**Work item**
Could you please reproduce every record below exactly, leaving out the pictures?
--------------------
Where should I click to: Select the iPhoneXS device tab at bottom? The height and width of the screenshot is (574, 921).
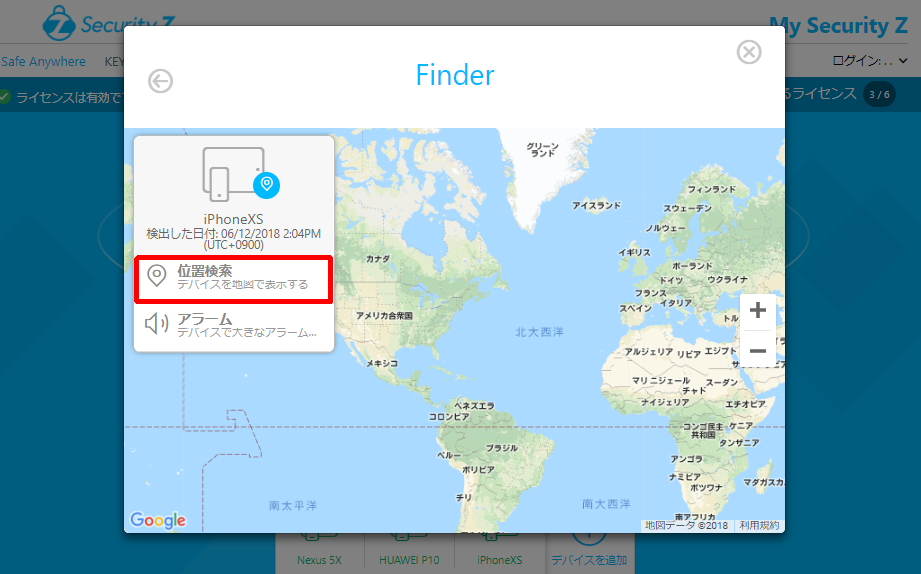pyautogui.click(x=499, y=558)
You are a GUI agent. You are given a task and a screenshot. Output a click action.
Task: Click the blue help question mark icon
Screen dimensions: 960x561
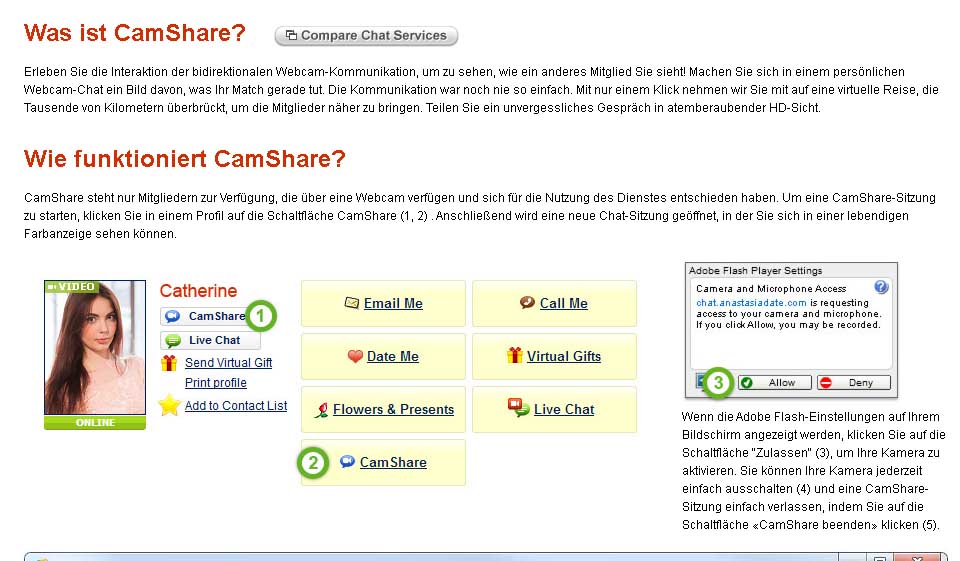click(881, 287)
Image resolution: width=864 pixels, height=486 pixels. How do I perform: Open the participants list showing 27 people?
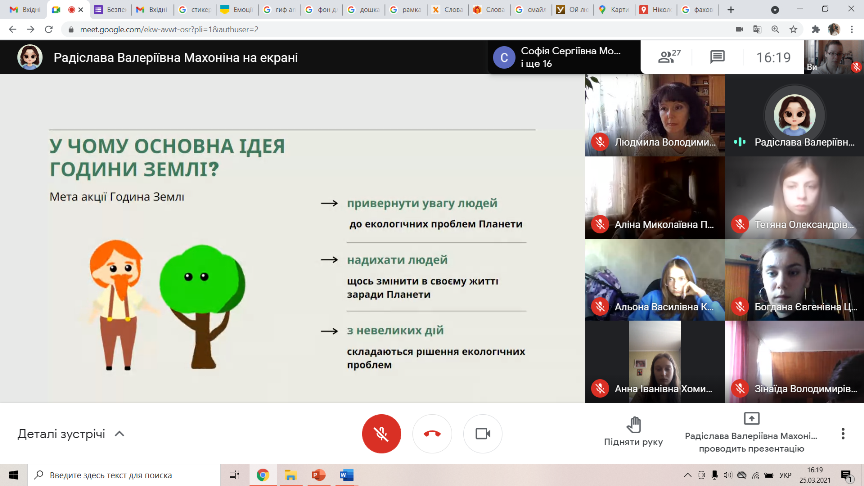669,58
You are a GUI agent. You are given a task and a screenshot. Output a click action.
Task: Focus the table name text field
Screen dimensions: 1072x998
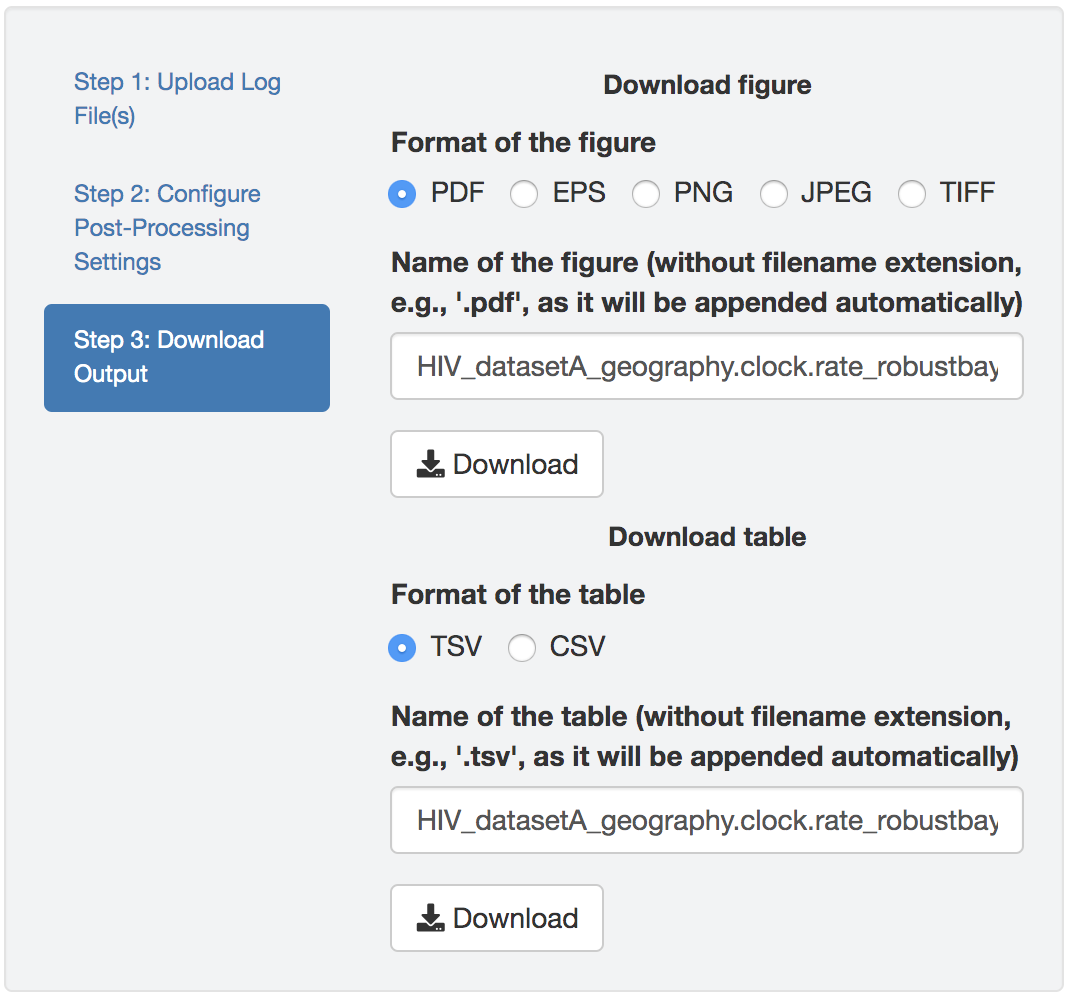[x=706, y=821]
--------------------
**Solution**
Where should I click to: Select the iPhoneXS device tab at bottom? The height and width of the screenshot is (574, 921).
pyautogui.click(x=499, y=558)
You are a GUI agent. You are given a task and a screenshot. Output a click action.
Task: Click the blue help question mark icon
Screen dimensions: 960x561
click(881, 287)
Image resolution: width=864 pixels, height=486 pixels. How do I perform: Open the participants list showing 27 people?
669,58
You are a GUI agent. You are given a task and a screenshot. Output a click action.
Task: Focus the table name text field
Screen dimensions: 1072x998
[x=706, y=821]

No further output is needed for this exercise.